• _INSTRUCTION_:
Copy the lines from the line with "Where should I click to: Click the refresh" to the line with "Action: tap(402, 153)", replacing "Toggle" with "Switch" and changing nothing else.

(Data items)
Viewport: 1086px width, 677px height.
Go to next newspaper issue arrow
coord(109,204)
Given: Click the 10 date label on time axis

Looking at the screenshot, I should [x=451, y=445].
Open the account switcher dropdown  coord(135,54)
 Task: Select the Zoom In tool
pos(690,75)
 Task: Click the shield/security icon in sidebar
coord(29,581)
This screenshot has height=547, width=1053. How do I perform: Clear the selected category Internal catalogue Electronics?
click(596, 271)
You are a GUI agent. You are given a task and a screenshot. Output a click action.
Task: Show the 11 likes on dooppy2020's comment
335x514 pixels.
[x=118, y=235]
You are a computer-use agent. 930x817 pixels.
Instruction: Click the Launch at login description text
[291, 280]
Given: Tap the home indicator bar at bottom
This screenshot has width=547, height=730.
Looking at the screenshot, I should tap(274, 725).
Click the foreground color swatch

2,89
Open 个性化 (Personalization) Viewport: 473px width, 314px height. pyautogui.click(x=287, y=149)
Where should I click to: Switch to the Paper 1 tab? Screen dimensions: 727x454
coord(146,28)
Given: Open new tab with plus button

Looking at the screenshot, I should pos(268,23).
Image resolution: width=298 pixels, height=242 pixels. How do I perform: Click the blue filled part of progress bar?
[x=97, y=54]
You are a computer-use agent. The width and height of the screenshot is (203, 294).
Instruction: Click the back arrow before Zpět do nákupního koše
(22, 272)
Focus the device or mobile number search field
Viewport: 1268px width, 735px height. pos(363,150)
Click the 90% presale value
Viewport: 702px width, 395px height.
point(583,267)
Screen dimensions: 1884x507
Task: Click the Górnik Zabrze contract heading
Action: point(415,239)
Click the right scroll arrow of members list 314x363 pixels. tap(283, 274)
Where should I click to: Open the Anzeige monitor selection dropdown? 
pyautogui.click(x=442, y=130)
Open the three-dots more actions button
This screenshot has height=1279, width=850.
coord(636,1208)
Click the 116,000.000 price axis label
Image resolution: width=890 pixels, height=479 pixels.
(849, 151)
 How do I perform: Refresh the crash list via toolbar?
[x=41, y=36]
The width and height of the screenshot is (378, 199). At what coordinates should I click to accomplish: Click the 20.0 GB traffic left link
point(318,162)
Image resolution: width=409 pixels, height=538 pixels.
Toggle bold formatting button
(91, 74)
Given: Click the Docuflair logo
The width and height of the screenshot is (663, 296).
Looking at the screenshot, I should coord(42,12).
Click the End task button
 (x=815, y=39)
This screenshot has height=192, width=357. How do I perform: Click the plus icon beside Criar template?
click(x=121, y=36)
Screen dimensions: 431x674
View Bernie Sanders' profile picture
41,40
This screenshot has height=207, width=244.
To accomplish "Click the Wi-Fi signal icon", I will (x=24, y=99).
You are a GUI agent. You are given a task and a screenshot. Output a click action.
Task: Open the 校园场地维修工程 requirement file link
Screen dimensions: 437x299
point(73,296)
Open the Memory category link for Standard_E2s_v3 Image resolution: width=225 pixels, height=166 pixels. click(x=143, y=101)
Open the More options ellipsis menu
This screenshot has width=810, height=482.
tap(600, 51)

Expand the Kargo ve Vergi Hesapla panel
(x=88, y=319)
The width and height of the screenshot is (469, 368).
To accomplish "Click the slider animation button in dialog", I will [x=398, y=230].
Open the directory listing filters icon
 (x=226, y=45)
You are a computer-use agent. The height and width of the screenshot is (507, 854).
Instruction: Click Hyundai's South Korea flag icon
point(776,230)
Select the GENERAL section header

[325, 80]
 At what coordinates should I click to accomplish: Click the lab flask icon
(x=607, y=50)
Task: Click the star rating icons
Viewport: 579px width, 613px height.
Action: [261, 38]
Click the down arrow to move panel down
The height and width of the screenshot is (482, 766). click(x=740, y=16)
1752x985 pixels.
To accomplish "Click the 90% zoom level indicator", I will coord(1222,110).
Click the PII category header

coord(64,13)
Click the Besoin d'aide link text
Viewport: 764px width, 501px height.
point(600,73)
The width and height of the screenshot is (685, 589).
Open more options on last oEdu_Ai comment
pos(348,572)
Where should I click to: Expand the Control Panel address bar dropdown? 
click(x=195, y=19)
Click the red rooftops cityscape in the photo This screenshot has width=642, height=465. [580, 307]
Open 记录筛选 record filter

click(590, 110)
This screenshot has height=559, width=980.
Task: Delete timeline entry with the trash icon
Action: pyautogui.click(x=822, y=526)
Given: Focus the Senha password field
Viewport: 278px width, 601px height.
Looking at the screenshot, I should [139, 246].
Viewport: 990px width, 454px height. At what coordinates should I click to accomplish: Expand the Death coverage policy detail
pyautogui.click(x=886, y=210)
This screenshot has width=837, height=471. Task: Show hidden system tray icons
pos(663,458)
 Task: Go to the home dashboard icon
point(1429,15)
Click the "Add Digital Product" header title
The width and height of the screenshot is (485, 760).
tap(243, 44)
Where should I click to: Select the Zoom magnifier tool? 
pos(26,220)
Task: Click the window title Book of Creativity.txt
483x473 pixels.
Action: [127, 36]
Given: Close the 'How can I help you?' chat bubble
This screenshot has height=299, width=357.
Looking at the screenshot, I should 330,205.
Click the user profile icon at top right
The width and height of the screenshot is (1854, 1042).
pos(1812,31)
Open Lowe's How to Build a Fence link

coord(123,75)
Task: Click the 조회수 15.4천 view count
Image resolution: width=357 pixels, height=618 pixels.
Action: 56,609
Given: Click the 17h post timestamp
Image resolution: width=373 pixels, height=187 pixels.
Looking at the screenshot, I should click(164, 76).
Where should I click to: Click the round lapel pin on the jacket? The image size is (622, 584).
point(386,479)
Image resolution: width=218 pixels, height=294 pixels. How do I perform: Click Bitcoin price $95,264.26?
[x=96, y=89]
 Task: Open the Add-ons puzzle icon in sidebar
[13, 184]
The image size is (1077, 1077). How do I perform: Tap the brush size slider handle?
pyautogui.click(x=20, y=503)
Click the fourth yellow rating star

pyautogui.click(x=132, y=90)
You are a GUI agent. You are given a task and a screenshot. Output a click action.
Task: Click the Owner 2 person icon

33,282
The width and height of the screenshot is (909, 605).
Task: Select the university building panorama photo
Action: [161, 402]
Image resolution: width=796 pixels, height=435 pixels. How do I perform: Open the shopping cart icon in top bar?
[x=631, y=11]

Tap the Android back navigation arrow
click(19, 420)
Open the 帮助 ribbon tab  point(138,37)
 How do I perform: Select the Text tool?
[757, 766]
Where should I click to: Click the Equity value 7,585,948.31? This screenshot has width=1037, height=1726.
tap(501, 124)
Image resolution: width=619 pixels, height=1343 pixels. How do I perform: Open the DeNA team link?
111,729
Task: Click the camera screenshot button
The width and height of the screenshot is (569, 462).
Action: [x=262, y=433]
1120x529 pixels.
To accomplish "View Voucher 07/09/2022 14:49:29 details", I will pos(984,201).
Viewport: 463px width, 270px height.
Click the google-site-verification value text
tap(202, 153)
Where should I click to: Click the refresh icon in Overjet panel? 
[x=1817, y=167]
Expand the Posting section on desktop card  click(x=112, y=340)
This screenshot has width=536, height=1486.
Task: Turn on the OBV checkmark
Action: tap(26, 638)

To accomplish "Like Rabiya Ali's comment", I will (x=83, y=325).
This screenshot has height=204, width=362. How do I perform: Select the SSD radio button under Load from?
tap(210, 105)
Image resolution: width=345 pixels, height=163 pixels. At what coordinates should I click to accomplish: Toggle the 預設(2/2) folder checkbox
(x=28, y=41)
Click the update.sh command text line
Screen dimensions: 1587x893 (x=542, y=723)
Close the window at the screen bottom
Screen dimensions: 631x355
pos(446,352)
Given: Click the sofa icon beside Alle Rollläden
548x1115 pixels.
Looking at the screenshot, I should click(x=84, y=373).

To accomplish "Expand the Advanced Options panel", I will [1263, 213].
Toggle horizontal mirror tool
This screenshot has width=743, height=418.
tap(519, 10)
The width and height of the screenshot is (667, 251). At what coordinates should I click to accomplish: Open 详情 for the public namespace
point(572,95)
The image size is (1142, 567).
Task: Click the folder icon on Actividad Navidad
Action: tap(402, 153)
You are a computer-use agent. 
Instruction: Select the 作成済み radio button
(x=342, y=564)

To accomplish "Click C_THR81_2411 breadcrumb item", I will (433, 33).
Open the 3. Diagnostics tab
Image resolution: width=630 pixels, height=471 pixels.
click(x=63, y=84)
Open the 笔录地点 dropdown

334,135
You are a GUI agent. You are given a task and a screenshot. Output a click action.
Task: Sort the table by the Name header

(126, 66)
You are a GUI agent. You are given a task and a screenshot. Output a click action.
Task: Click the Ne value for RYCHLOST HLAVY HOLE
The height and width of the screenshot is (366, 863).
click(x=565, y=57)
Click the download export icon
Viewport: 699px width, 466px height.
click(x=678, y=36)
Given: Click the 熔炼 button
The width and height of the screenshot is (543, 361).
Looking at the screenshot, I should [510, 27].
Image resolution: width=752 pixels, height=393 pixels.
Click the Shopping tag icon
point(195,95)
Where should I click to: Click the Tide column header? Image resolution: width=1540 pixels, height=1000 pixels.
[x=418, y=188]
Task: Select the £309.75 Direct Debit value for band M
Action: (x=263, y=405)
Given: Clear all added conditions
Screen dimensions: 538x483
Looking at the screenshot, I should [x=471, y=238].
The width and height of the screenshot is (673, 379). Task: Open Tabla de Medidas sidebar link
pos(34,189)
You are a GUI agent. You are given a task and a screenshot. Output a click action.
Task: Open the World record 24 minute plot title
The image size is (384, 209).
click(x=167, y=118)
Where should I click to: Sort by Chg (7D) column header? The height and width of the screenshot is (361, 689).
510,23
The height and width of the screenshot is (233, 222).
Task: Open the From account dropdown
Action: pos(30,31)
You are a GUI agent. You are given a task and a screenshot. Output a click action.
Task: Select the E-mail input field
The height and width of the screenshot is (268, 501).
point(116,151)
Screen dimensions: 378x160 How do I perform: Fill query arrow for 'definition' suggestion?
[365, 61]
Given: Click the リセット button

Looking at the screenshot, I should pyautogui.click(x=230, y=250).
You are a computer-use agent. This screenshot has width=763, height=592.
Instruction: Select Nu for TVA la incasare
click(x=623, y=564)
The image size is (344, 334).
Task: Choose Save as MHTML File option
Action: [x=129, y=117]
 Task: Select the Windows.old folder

• _WRITTEN REPLY_:
Where should I click to: Click the refresh icon in Overjet panel? 
[x=1817, y=167]
Expand the Posting section on desktop card  click(x=112, y=340)
This screenshot has width=536, height=1486.
Task: Turn on the OBV checkmark
Action: tap(26, 638)

To accomplish "Like Rabiya Ali's comment", I will (x=83, y=325).
This screenshot has height=204, width=362. How do I perform: Select the SSD radio button under Load from?
tap(210, 105)
Image resolution: width=345 pixels, height=163 pixels. At what coordinates should I click to accomplish: Switch the 預設(2/2) folder checkbox
(x=28, y=41)
Click the update.sh command text line
Screen dimensions: 1587x893 (x=542, y=723)
Close the window at the screen bottom
Screen dimensions: 631x355
pos(446,352)
Given: Click the sofa icon beside Alle Rollläden
548x1115 pixels.
Looking at the screenshot, I should click(x=84, y=373).

To accomplish "Expand the Advanced Options panel", I will [1263, 213].
Switch horizontal mirror tool
This screenshot has width=743, height=418.
tap(519, 10)
The width and height of the screenshot is (667, 251). At what coordinates should I click to accomplish: Open 详情 for the public namespace
point(572,95)
The image size is (1142, 567).
Task: Click the folder icon on Actividad Navidad
Action: tap(402, 153)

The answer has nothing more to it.